One of the reasons why people get depressed during the holidays is because it forces them to realize what they don’t have in their lives. You see all the Norman Rockwell pictures of people celebrating with their families, so if you don’t have much in the way of friends and family, it’s a particularly depressing time because it just reminds you of what you don’t have.

The holidays can also be a catalyst for changing that to the extent that you can make it a priority to reconnect with friends and spend time with them and realize that it’s not just a luxury. This isn’t something we do after we’re done with the important stuff — it is the important stuff. And that’s part of the value of science: it raises awareness of what really matters. And now the science shows that connecting matters. So connect with friends, connect with family. In particular, forgive people who you think did you wrong. This doesn’t necessarily excuse what they did, but it frees you from the anger that can be so toxic.

Also consider to volunteer in a hospital, go to a pediatrics ward, go to the San Francisco Food Bank, feed some hungry people — that’s the real spirit of Christmas anyway.”

2. Eat mindfully.

“If you’re going to eat something, give it your full attention. When you’re drinking fine wine, you don’t just gulp it down; you savor it. Treat your food the same way.

There’s a five-minute meditation in the back of the book by my wife called ‘Eating with Ecstasy.’ You spend 5 minutes eating what you really like. That doesn’t become an indulgence and you don’t have to feel bad about it. Involve all your senses, smell it, look at it, taste it.

Some other eating tips for the holidays: when you get to a party, eat before you go so you don’t end up eating all the fatty foods. Don’t munch on food as you’re standing by the buffet, since you might think that the calories don’t count if they’re not on your plate.

Eat slowly and savor the food. Eat mindfully. You’ll enjoy it more and get more pleasure out of fewer calories. It will also give your body time to realize when you’re full so you stop eating when you’ve had enough calories.”

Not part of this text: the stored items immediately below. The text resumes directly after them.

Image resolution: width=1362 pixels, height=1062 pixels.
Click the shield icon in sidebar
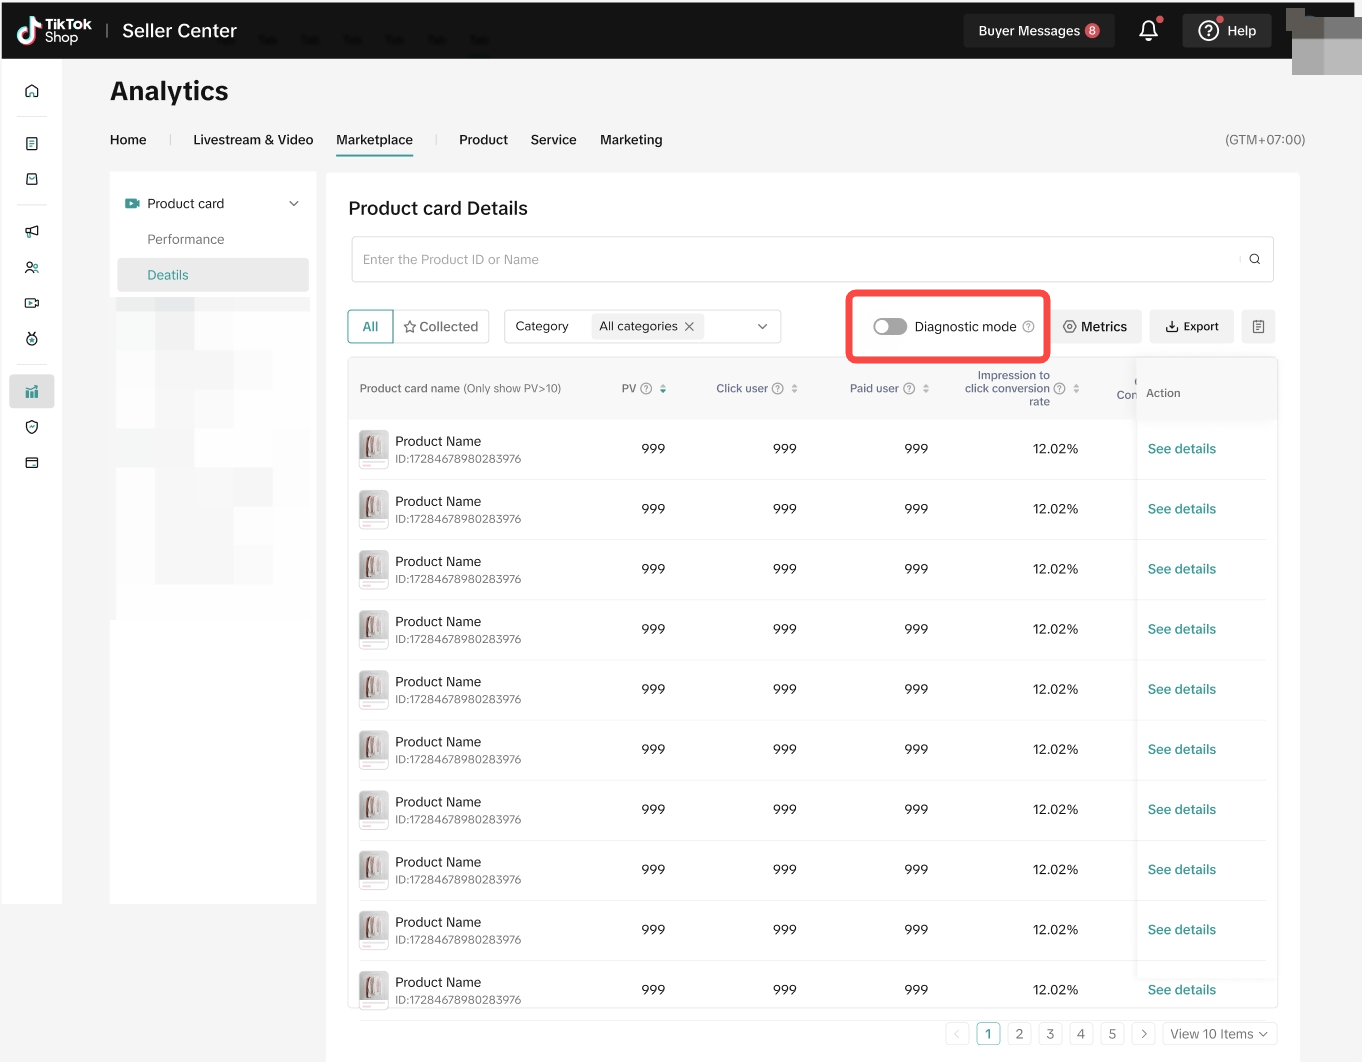point(32,427)

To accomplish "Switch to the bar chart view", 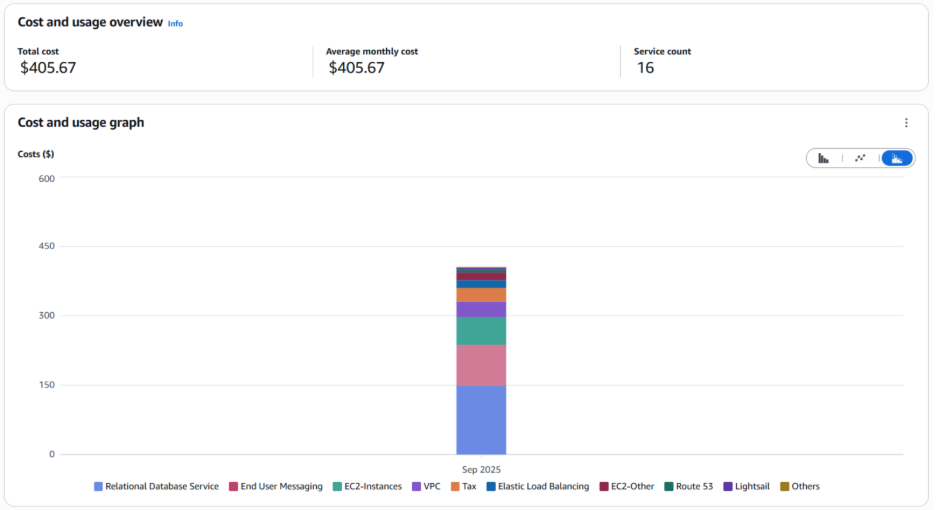I will (x=823, y=158).
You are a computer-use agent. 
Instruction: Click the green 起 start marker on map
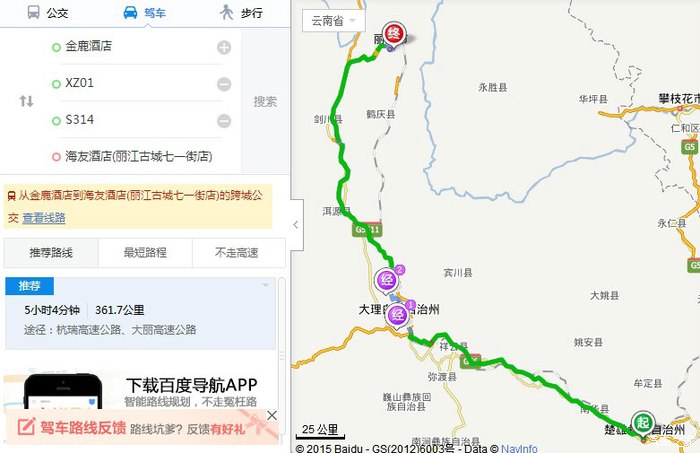click(643, 423)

3. Make self-compassionate resolutions.

“The idea of making New Year’s resolutions has real value if you take out the moralistic part of it. The whole idea is to be compassionate with yourself. See, if you go on a diet, you’re bound to go off the diet. If you go on an exercise program, at some point you’re going to go off an exercise program. And then you have all that guilt, shame, and humiliation which itself is so toxic. And once you call foods good or bad, it’s a very small step from there to say “I’m a bad person because I eat bad food”, and then to say, well, if I’m a bad person I can then just finish the pint of ice cream.

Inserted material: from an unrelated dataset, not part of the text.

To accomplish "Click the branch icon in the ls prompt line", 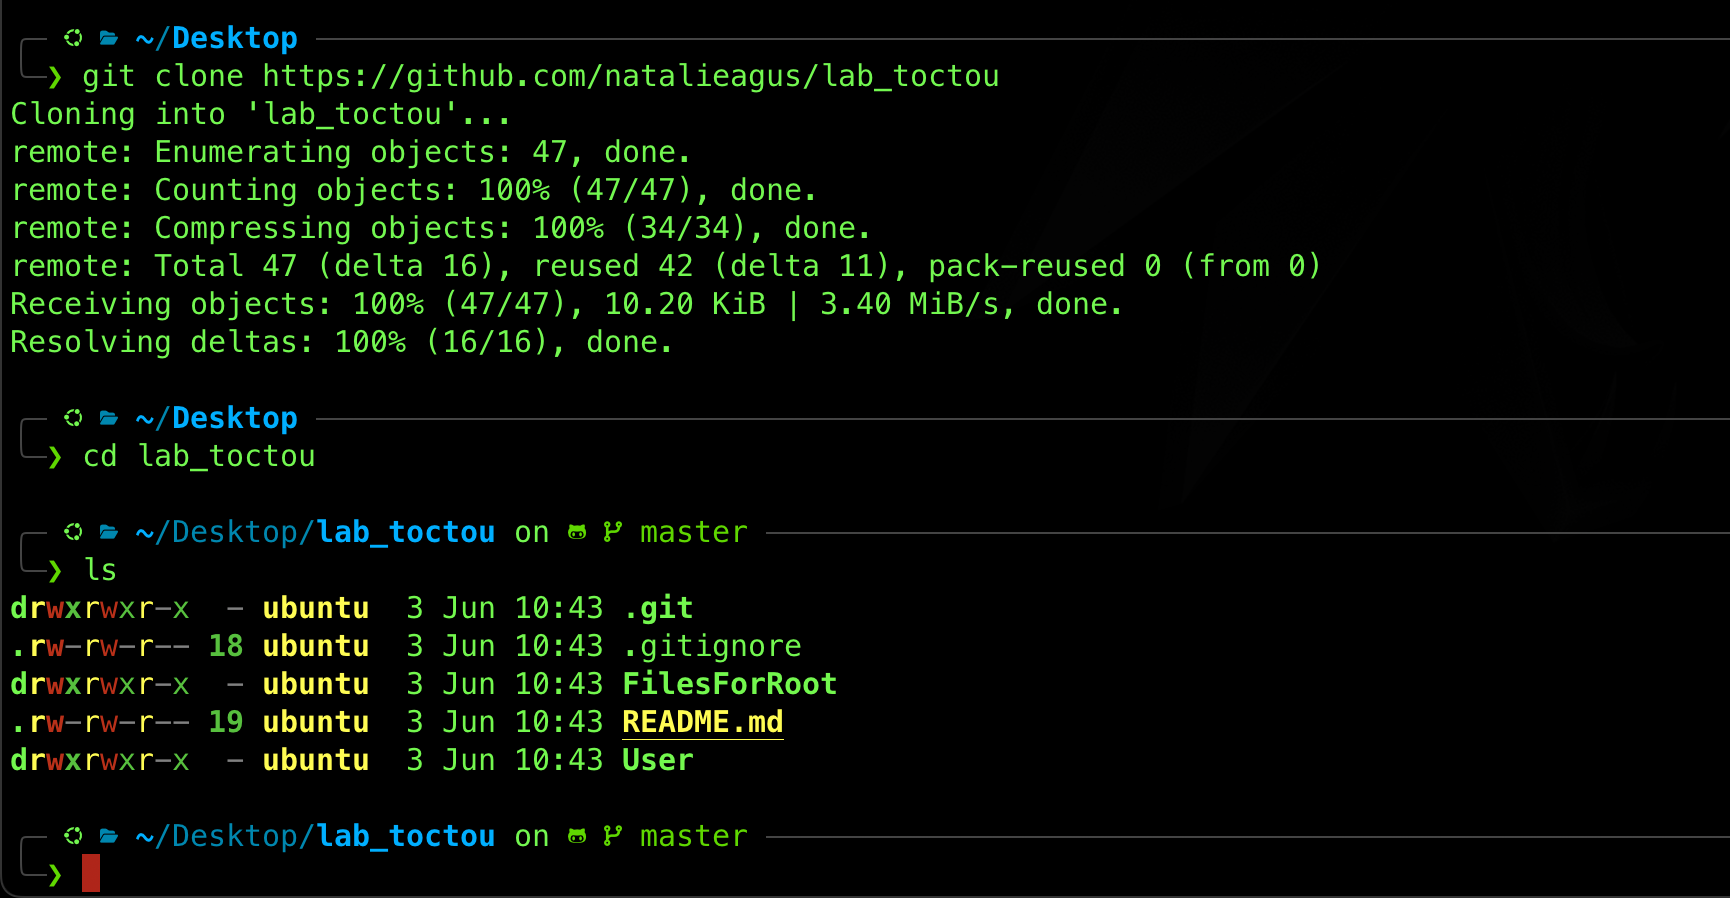I will 612,532.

In The Spectrum, I don’t say foods are good or bad. Rather, I say that some foods are healthier than others, ranging from the most healthful Group 1, to the least healthful Group 5. What matters is your overall way of eating. So if you indulge on one day doesn’t mean you’re cheating or your bad; it just means that you’re to eat more healthy the next day. Don’t have time to exercise today? Do it another day. Can’t meditate 20 minutes today? Do it for 2 minutes.

In all our research, we’ve found that the more you change, the more you improve. And the more you change your lifestyle, the more you improve the way you feel. And what is sustainable is pleasure and feeling good and freedom. And when you start to make these changes, you say, ‘Oh, when I do this I feel good, and when I do that I don’t feel so good’, and so it starts coming out of your own experience. And because it’s not all or nothing, it’s sustainable.”

4. Indulge every once in a while.

“Indulging yourself every once in a while is good. We found that the people who are overall the healthiest allow themselves indulgences. It’s not sustainable otherwise. Fear of dying is not sustainable; joy of living is. What you include in your diet is as important as what you exclude. What comes out of your mouth is as important as what you put into it.

The trick is to be able to say, ‘This isn’t a diet because all foods are included.’

The most important thing is to spend time with people that you care about, and to do it in ways where you can really speak from your heart and let people know how you feel during the holidays. Tell the ones that you care about that you love them and how much your relationship means to you and that you want to spend more time with the coming year. Those are the kinds of New Year’s resolutions that are both healing and sustainable.”